# Tujuan:
Kutip tanpa perubahan bagian teks tentang tata surya di bawah, mulai dari "Tata Surya yang 'Sepertinya'" sampai "kenyataannya lebih amburadul.", kedua ujungnya ikut disertakan.

# Teks Sumber:
========

Para ilmuwan terkesima, karena sungguh mencengangkan bahwa bahan
bersuhu tertinggi ini ditemukan dalam benda terdingin di tata surya.
Tata surya kita benar-benar kacau-balau.”
Tata Surya yang 'Sepertinya' Statis
Semasa kita kecil, tata surya tampaknya tak pernah bertingkah. Sembilan planet beredar dalam orbit yang ajek dan tak berubah, selamanya. Alat mekanis yang indah bernama orrery mencerminkan konsep ini, yang berasal dari Isaac Newton. Pada akhir abad ke-17, Newton menunjukkan bahwa orbit planet dapat dihitung dari interaksi gravitasinya dengan matahari.
Tak lama kemudian para pembuat jam pun membuat orrery yang semakin
rumit, dengan planet perunggu mengitari matahari pada lintasan yang tak
pernah berubah. Newton sendiri tahu bahwa kenyataannya lebih amburadul.
Dia menyadari bahwa planet juga tentu berinteraksi satu sama lain.
Tarikan gravitasinya jauh lebih lemah daripada matahari, tetapi seiring waktu berpengaruh juga pada lintasan tetangganya. Akibatnya, tidak ada yang namanya orbit lingkaran. Pada prinsipnya, tarikan gravitasi yang tiada henti dapat memperbesar penyimpangan kecil ini sehingga orbit berpindah, berpotongan, atau kacau dalam segi lain.
Newton menyimpulkan bahwa Tuhan tentu turun tangan dari waktu ke waktu untuk memulihkan ketertiban. Namun, dia tidak tahu kapan. Dia tidak punya rumus untuk menghitung orbit beberapa benda langit yang tarik-menarik untuk waktu yang jauh ke depan. Pada kenyataannya, tidak ada yang melihat bukti bahwa orbit planet pernah berubah. Jadi, konsep tata surya yang ajek tetap bertahan.
Migrasi Planet
Namun, dalam sekitar satu dasawarsa terakhir berkembang pandangan yang jauh lebih dramatis. Ratusan juta tahun setelah terbentuk, planet-planet terbesar tersapu ke orbit baru, menghumbalangkan bebatuan besar dan komet ke segala arah.
Siapa sangka bahwa planet raksasa bisa berpindah, bahwa seluruh susunan tata surya bisa berubah? Tanda-tandanya memang ada, namun, mengungkapkannya diperlukan survei teleskop baru, serta “orrery digital”—algoritme pintar yang menggunakan ketangguhan kemampuan hitung komputer untuk menghitung orbit planet di masa lalu dan masa depan.
Petunjuk pertama berasal dari Pluto. Benda ini melenceng jauh di atas dan di bawah bidang datar yang dilalui kedelapan planet. Pluto menukik dalam orbit lonjong yang membawanya ke tempat 30-50 kali jarak Bumi ke matahari. Tetapi, yang paling menarik soal Pluto adalah hubungannya dengan Neptunus. Hal ini disebut resonansi: Setiap tiga kali Neptunus mengorbit matahari, Pluto mengorbit dua kali, dan sedemikian rupa sehingga kedua planet ini tidak pernah berdekatan.

========

# Baris Data:
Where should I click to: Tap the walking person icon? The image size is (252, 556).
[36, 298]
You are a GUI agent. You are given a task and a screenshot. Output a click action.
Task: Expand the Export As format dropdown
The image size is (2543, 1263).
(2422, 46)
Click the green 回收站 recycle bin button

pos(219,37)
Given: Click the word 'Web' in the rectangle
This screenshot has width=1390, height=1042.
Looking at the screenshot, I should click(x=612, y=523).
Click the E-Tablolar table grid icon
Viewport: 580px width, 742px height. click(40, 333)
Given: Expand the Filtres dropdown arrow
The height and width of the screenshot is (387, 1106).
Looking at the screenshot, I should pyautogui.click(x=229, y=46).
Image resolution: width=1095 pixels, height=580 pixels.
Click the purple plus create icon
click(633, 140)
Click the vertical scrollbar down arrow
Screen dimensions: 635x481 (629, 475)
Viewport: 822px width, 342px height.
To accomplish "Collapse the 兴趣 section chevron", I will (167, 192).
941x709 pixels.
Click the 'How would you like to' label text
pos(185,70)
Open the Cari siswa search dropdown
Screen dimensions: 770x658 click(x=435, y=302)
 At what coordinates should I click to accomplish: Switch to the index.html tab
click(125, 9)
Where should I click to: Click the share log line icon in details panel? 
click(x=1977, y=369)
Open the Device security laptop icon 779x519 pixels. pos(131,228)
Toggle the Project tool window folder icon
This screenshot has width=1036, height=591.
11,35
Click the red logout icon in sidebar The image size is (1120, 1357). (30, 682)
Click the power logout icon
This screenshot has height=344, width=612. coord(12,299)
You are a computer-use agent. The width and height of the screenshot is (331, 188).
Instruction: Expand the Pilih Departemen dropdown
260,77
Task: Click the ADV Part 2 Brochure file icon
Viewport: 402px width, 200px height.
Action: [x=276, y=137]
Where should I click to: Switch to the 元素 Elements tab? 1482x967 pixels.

========

# Hasil Lengkap:
Tata Surya yang 'Sepertinya' Statis
Semasa kita kecil, tata surya tampaknya tak pernah bertingkah. Sembilan planet beredar dalam orbit yang ajek dan tak berubah, selamanya. Alat mekanis yang indah bernama orrery mencerminkan konsep ini, yang berasal dari Isaac Newton. Pada akhir abad ke-17, Newton menunjukkan bahwa orbit planet dapat dihitung dari interaksi gravitasinya dengan matahari.
Tak lama kemudian para pembuat jam pun membuat orrery yang semakin
rumit, dengan planet perunggu mengitari matahari pada lintasan yang tak
pernah berubah. Newton sendiri tahu bahwa kenyataannya lebih amburadul.